Stored items from a collection
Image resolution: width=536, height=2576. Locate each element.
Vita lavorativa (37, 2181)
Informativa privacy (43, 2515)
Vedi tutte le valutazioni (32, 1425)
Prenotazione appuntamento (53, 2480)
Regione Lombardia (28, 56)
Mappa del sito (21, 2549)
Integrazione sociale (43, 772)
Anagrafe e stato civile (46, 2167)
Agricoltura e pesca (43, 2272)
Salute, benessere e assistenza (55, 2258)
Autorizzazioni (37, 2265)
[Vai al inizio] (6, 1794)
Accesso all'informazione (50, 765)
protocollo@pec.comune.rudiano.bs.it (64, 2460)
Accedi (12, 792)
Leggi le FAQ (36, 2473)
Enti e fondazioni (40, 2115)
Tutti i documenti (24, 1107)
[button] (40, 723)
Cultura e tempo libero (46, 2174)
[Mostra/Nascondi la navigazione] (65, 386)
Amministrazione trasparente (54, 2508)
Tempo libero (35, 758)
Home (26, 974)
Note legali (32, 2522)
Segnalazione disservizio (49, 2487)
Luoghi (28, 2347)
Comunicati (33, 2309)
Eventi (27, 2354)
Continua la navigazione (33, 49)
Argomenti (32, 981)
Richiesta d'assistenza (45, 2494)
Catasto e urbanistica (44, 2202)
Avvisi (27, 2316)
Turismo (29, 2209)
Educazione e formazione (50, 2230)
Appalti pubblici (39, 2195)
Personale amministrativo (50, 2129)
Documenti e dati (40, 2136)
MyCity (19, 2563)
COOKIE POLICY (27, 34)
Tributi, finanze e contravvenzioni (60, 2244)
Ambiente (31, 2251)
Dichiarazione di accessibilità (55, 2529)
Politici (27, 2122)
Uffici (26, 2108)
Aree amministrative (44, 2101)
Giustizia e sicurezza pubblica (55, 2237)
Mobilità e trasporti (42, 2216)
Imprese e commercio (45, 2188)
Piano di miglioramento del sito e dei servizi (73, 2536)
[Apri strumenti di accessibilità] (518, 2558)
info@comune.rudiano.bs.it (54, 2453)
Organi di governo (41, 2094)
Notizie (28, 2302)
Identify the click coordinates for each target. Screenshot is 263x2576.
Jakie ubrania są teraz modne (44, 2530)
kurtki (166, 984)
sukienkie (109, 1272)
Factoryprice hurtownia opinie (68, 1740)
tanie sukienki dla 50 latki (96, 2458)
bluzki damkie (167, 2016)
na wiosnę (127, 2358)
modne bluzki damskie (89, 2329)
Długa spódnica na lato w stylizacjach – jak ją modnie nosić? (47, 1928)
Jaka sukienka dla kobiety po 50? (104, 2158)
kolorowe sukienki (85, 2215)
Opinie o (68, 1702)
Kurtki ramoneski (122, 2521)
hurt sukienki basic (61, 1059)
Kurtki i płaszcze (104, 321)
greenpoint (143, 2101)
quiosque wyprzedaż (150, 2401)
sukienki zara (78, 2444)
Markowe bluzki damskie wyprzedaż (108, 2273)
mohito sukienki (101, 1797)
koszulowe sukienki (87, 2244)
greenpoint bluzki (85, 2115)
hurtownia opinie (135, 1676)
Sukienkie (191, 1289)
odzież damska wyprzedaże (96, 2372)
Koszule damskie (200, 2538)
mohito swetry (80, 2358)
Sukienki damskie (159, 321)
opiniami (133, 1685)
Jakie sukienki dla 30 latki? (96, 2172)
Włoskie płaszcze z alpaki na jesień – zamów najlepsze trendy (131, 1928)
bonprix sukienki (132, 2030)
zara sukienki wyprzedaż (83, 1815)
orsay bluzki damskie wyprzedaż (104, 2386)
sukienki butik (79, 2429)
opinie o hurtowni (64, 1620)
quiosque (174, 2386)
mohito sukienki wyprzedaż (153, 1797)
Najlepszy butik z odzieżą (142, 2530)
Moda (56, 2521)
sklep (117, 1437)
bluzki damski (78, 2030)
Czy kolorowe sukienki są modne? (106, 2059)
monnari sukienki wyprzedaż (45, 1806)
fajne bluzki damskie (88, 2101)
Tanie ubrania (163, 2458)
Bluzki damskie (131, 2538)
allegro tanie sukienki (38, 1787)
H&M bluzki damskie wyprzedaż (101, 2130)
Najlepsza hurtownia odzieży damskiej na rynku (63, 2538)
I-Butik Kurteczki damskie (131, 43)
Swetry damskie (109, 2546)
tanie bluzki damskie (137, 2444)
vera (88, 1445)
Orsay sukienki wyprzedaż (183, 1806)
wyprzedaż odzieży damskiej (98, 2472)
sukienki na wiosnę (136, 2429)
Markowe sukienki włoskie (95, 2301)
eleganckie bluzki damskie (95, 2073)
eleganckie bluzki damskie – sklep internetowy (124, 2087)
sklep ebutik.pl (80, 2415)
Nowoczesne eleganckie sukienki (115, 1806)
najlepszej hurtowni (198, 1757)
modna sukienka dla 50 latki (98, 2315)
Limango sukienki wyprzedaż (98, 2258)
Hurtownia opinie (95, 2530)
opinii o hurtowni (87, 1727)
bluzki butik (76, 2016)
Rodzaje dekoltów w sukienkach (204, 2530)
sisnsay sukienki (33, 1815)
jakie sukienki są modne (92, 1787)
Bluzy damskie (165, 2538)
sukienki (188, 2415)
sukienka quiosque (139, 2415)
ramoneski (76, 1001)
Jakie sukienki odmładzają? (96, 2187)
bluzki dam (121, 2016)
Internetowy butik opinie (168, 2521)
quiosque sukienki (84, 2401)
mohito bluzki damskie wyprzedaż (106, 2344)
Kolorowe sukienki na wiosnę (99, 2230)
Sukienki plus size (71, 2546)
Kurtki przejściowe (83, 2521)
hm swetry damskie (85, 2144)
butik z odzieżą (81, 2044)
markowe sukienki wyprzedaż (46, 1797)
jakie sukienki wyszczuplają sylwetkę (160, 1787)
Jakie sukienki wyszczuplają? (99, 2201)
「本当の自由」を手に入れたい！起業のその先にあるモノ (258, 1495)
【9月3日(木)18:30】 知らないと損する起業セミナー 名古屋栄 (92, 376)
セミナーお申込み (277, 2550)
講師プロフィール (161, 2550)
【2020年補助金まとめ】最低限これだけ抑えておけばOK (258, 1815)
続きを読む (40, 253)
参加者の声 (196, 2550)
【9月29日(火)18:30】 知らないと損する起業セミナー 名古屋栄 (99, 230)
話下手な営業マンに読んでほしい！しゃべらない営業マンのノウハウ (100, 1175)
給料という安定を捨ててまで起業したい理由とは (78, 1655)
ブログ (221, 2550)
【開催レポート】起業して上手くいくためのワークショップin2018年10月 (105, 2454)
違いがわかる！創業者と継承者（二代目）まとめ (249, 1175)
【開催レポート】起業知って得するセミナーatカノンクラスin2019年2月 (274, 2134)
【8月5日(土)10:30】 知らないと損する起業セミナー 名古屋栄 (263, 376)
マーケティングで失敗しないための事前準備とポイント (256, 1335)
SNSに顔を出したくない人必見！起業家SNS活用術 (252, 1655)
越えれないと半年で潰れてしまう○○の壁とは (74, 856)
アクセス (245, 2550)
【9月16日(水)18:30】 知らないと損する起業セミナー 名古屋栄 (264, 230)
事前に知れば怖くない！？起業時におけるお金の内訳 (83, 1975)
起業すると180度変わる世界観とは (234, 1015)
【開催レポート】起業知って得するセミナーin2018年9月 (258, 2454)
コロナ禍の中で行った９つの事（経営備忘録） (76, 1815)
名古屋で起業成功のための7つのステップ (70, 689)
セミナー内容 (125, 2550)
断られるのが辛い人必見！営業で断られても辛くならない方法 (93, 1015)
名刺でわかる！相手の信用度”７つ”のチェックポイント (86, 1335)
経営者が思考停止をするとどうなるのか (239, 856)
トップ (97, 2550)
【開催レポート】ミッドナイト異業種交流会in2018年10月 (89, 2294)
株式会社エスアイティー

§ What the exercise asks
The response should consist of every record, written out exactly as given.

§ Solution
Image resolution: width=536, height=2576. Locate each element.
Vita lavorativa (37, 2181)
Informativa privacy (43, 2515)
Vedi tutte le valutazioni (32, 1425)
Prenotazione appuntamento (53, 2480)
Regione Lombardia (28, 56)
Mappa del sito (21, 2549)
Integrazione sociale (43, 772)
Anagrafe e stato civile (46, 2167)
Agricoltura e pesca (43, 2272)
Salute, benessere e assistenza (55, 2258)
Autorizzazioni (37, 2265)
[Vai al inizio] (6, 1794)
Accesso all'informazione (50, 765)
protocollo@pec.comune.rudiano.bs.it (64, 2460)
Accedi (12, 792)
Leggi le FAQ (36, 2473)
Enti e fondazioni (40, 2115)
Tutti i documenti (24, 1107)
[button] (40, 723)
Cultura e tempo libero (46, 2174)
[Mostra/Nascondi la navigazione] (65, 386)
Amministrazione trasparente (54, 2508)
Tempo libero (35, 758)
Home (26, 974)
Note legali (32, 2522)
Segnalazione disservizio (49, 2487)
Luoghi (28, 2347)
Comunicati (33, 2309)
Eventi (27, 2354)
Continua la navigazione (33, 49)
Argomenti (32, 981)
Richiesta d'assistenza (45, 2494)
Catasto e urbanistica (44, 2202)
Avvisi (27, 2316)
Turismo (29, 2209)
Educazione e formazione (50, 2230)
Appalti pubblici (39, 2195)
Personale amministrativo (50, 2129)
Documenti e dati (40, 2136)
MyCity (19, 2563)
COOKIE POLICY (27, 34)
Tributi, finanze e contravvenzioni (60, 2244)
Ambiente (31, 2251)
Dichiarazione di accessibilità (55, 2529)
Politici (27, 2122)
Uffici (26, 2108)
Aree amministrative (44, 2101)
Giustizia e sicurezza pubblica (55, 2237)
Mobilità e trasporti (42, 2216)
Imprese e commercio (45, 2188)
Piano di miglioramento del sito e dei servizi (73, 2536)
[Apri strumenti di accessibilità] (518, 2558)
info@comune.rudiano.bs.it (54, 2453)
Organi di governo (41, 2094)
Notizie (28, 2302)
Identify the click coordinates for each target. Screenshot is 263x2576.
Jakie ubrania są teraz modne (44, 2530)
kurtki (166, 984)
sukienkie (109, 1272)
Factoryprice hurtownia opinie (68, 1740)
tanie sukienki dla 50 latki (96, 2458)
bluzki damkie (167, 2016)
na wiosnę (127, 2358)
modne bluzki damskie (89, 2329)
Długa spódnica na lato w stylizacjach – jak ją modnie nosić? (47, 1928)
Jaka sukienka dla kobiety po 50? (104, 2158)
kolorowe sukienki (85, 2215)
Opinie o (68, 1702)
Kurtki ramoneski (122, 2521)
hurt sukienki basic (61, 1059)
Kurtki i płaszcze (104, 321)
greenpoint (143, 2101)
quiosque wyprzedaż (150, 2401)
sukienki zara (78, 2444)
Markowe bluzki damskie wyprzedaż (108, 2273)
mohito sukienki (101, 1797)
koszulowe sukienki (87, 2244)
greenpoint bluzki (85, 2115)
hurtownia opinie (135, 1676)
Sukienkie (191, 1289)
odzież damska wyprzedaże (96, 2372)
Koszule damskie (200, 2538)
mohito swetry (80, 2358)
Sukienki damskie (159, 321)
opiniami (133, 1685)
Jakie sukienki dla 30 latki? (96, 2172)
Włoskie płaszcze z alpaki na jesień – zamów najlepsze trendy (131, 1928)
bonprix sukienki (132, 2030)
zara sukienki wyprzedaż (83, 1815)
orsay bluzki damskie wyprzedaż (104, 2386)
sukienki butik (79, 2429)
opinie o hurtowni (64, 1620)
quiosque (174, 2386)
mohito sukienki wyprzedaż (153, 1797)
Najlepszy butik z odzieżą (142, 2530)
Moda (56, 2521)
sklep (117, 1437)
bluzki damski (78, 2030)
Czy kolorowe sukienki są modne? (106, 2059)
monnari sukienki wyprzedaż (45, 1806)
fajne bluzki damskie (88, 2101)
Tanie ubrania (163, 2458)
Bluzki damskie (131, 2538)
allegro tanie sukienki (38, 1787)
H&M bluzki damskie wyprzedaż (101, 2130)
Najlepsza hurtownia odzieży damskiej na rynku (63, 2538)
I-Butik Kurteczki damskie (131, 43)
Swetry damskie (109, 2546)
tanie bluzki damskie (137, 2444)
vera (88, 1445)
Orsay sukienki wyprzedaż (183, 1806)
wyprzedaż odzieży damskiej (98, 2472)
sukienki na wiosnę (136, 2429)
Markowe sukienki włoskie (95, 2301)
eleganckie bluzki damskie (95, 2073)
eleganckie bluzki damskie – sklep internetowy (124, 2087)
sklep ebutik.pl (80, 2415)
Nowoczesne eleganckie sukienki (115, 1806)
najlepszej hurtowni (198, 1757)
modna sukienka dla 50 latki (98, 2315)
Limango sukienki wyprzedaż (98, 2258)
Hurtownia opinie (95, 2530)
opinii o hurtowni (87, 1727)
bluzki butik (76, 2016)
Rodzaje dekoltów w sukienkach (204, 2530)
sisnsay sukienki (33, 1815)
jakie sukienki są modne (92, 1787)
Bluzy damskie (165, 2538)
sukienki (188, 2415)
sukienka quiosque (139, 2415)
ramoneski (76, 1001)
Jakie sukienki odmładzają? (96, 2187)
bluzki dam (121, 2016)
Internetowy butik opinie (168, 2521)
quiosque sukienki (84, 2401)
mohito bluzki damskie wyprzedaż (106, 2344)
Kolorowe sukienki na wiosnę (99, 2230)
Sukienki plus size (71, 2546)
Kurtki przejściowe (83, 2521)
hm swetry damskie (85, 2144)
butik z odzieżą (81, 2044)
markowe sukienki wyprzedaż (46, 1797)
jakie sukienki wyszczuplają sylwetkę (160, 1787)
Jakie sukienki wyszczuplają? (99, 2201)
「本当の自由」を手に入れたい！起業のその先にあるモノ (258, 1495)
【9月3日(木)18:30】 知らないと損する起業セミナー 名古屋栄 (92, 376)
セミナーお申込み (277, 2550)
講師プロフィール (161, 2550)
【2020年補助金まとめ】最低限これだけ抑えておけばOK (258, 1815)
続きを読む (40, 253)
参加者の声 (196, 2550)
【9月29日(火)18:30】 知らないと損する起業セミナー 名古屋栄 (99, 230)
話下手な営業マンに読んでほしい！しゃべらない営業マンのノウハウ (100, 1175)
給料という安定を捨ててまで起業したい理由とは (78, 1655)
ブログ (221, 2550)
【開催レポート】起業して上手くいくためのワークショップin2018年10月 (105, 2454)
違いがわかる！創業者と継承者（二代目）まとめ (249, 1175)
【開催レポート】起業知って得するセミナーatカノンクラスin2019年2月 (274, 2134)
【8月5日(土)10:30】 知らないと損する起業セミナー 名古屋栄 (263, 376)
マーケティングで失敗しないための事前準備とポイント (256, 1335)
SNSに顔を出したくない人必見！起業家SNS活用術 (252, 1655)
越えれないと半年で潰れてしまう○○の壁とは (74, 856)
アクセス (245, 2550)
【9月16日(水)18:30】 知らないと損する起業セミナー 名古屋栄 (264, 230)
事前に知れば怖くない！？起業時におけるお金の内訳 (83, 1975)
起業すると180度変わる世界観とは (234, 1015)
【開催レポート】起業知って得するセミナーin2018年9月 (258, 2454)
コロナ禍の中で行った９つの事（経営備忘録） (76, 1815)
名古屋で起業成功のための7つのステップ (70, 689)
セミナー内容 (125, 2550)
断られるのが辛い人必見！営業で断られても辛くならない方法 (93, 1015)
名刺でわかる！相手の信用度”７つ”のチェックポイント (86, 1335)
経営者が思考停止をするとどうなるのか (239, 856)
トップ (97, 2550)
【開催レポート】ミッドナイト異業種交流会in2018年10月 (89, 2294)
株式会社エスアイティー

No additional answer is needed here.